Requirements —
Format the lines of these entries as a Markdown table with the columns "Row" and "Line," numbering each row and skipping blank lines. Leave out the pictures.
▶
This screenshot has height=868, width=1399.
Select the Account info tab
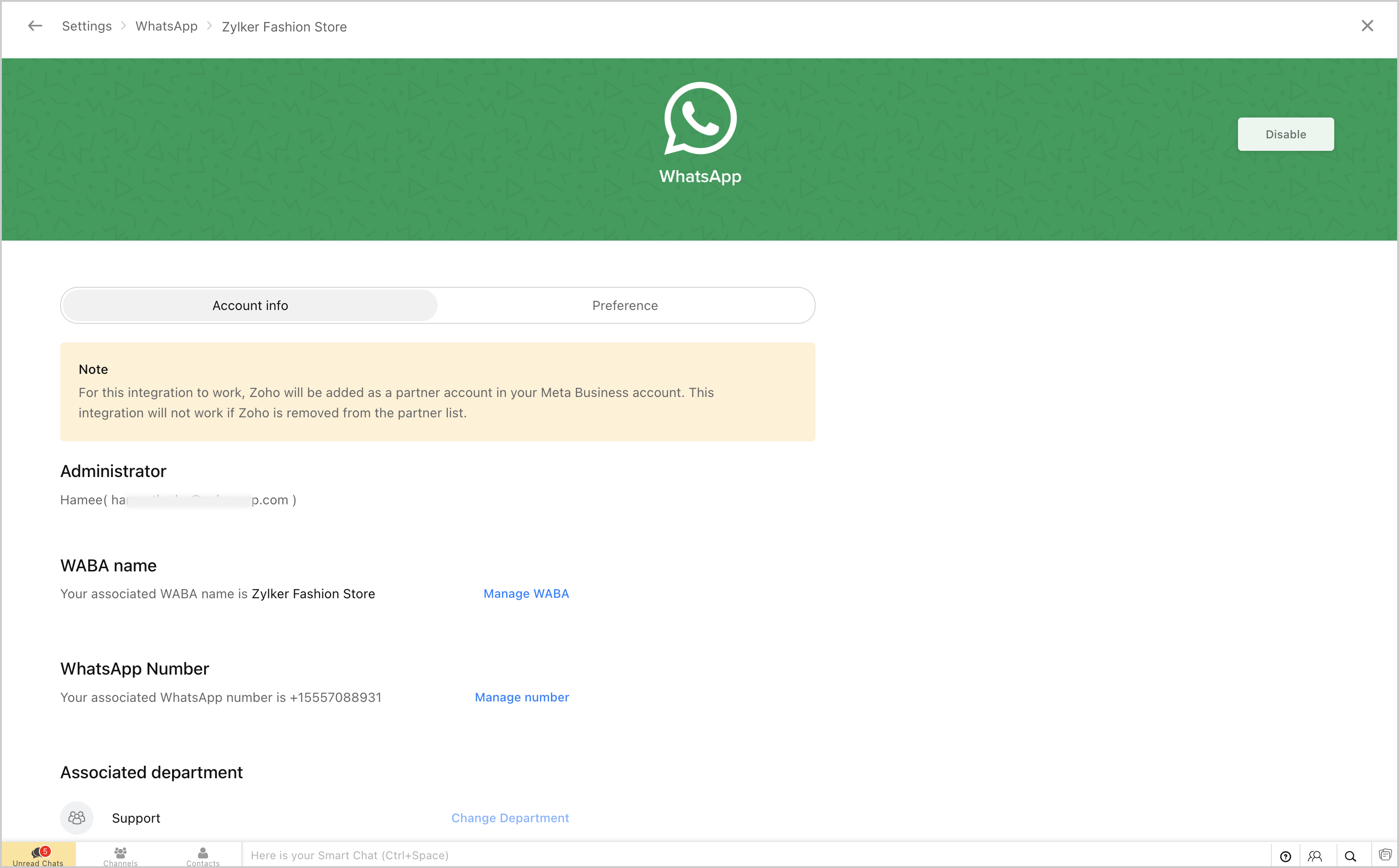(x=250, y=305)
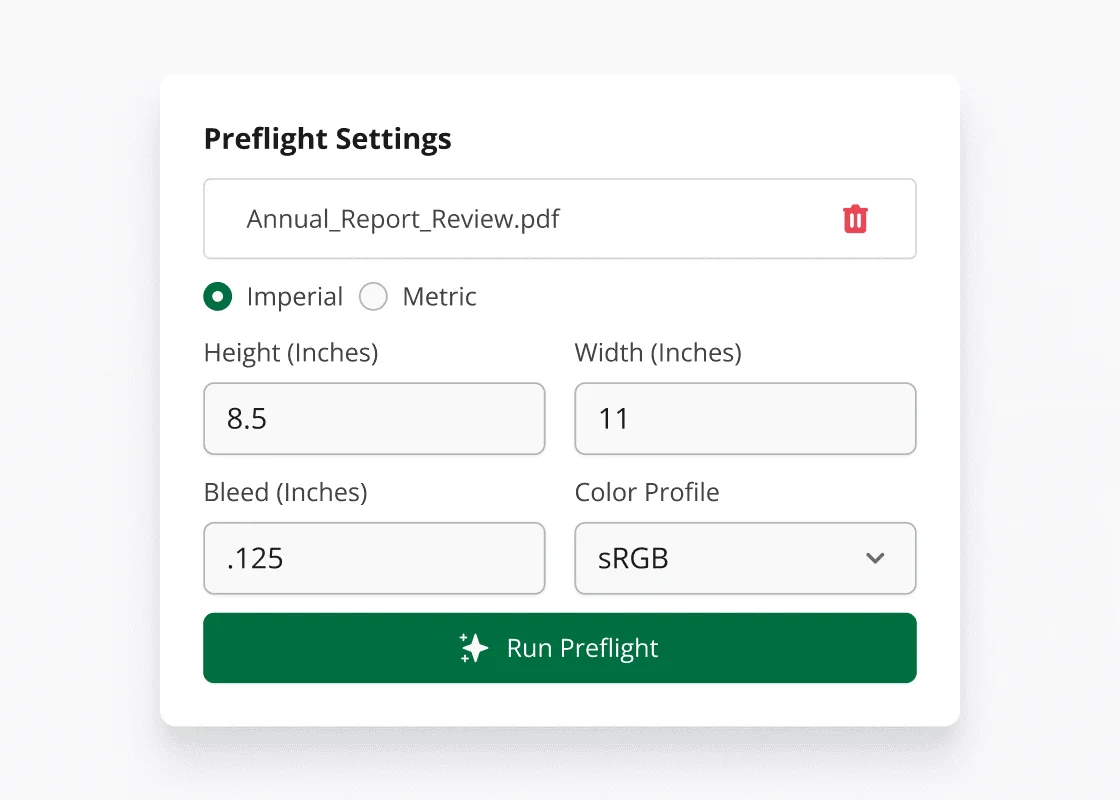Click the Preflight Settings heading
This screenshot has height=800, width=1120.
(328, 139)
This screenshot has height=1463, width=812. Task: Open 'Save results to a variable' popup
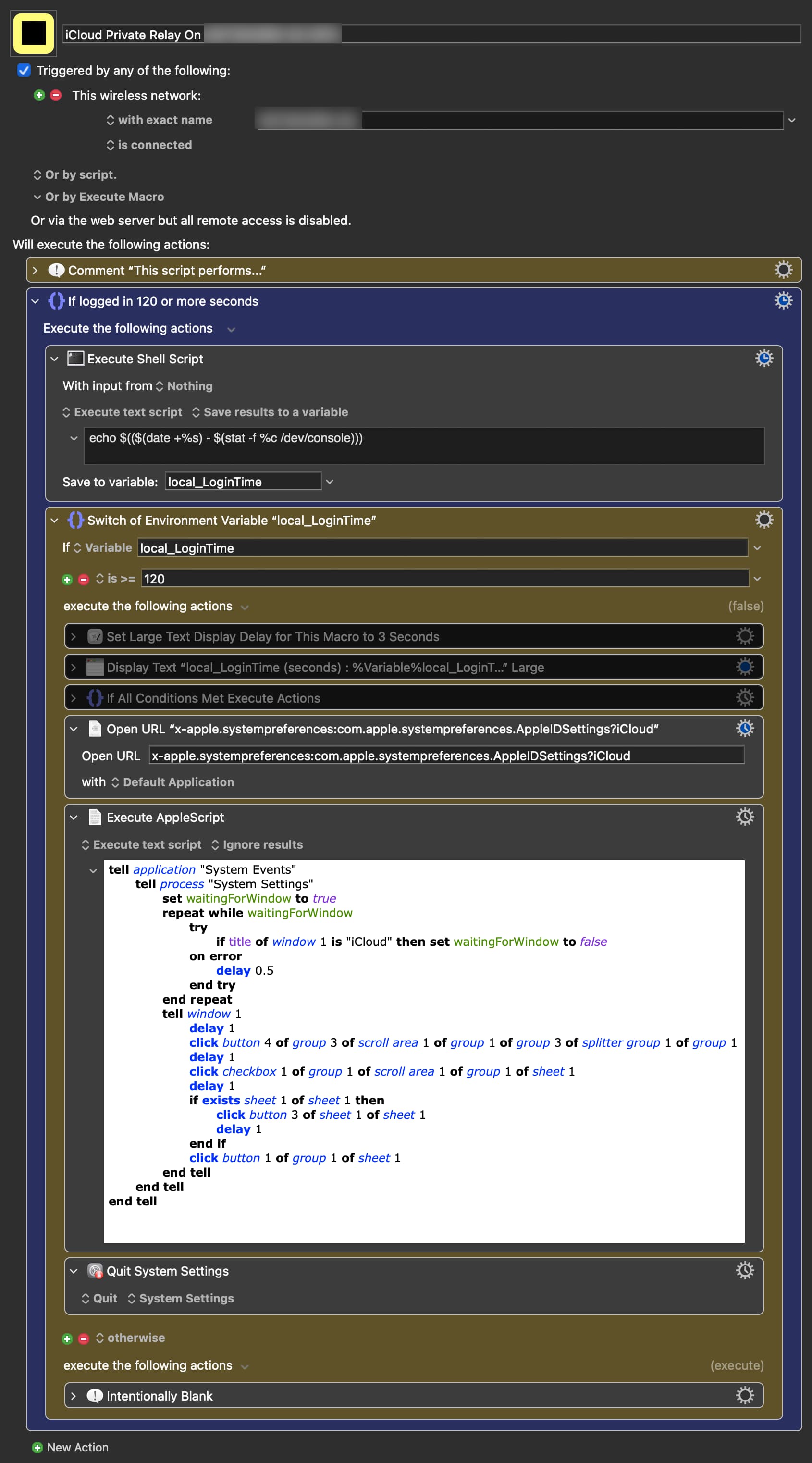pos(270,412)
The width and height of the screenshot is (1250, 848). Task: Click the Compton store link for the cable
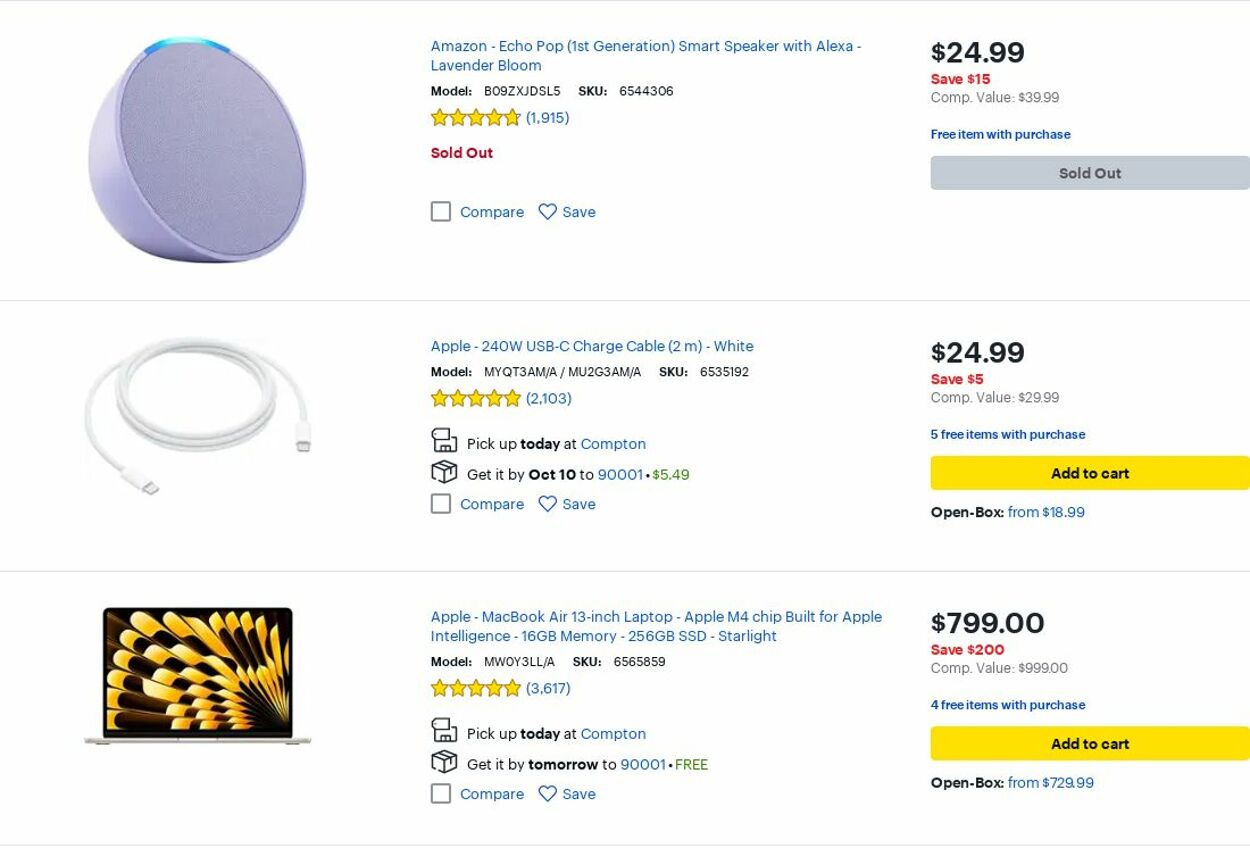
◀
Written solution —
| Row | Line |
|---|---|
| 1 | This screenshot has height=868, width=1399. |
| 2 | Select the Account info tab |
| 3 | (x=250, y=305) |
| 4 | Click the Preflight Settings heading |
| 5 | This screenshot has height=800, width=1120. |
| 6 | (328, 139) |
| 7 | This screenshot has height=1463, width=812. Task: Open 'Save results to a variable' popup |
| 8 | pos(270,412) |
| 9 | The width and height of the screenshot is (1250, 848). Task: Click the Compton store link for the cable |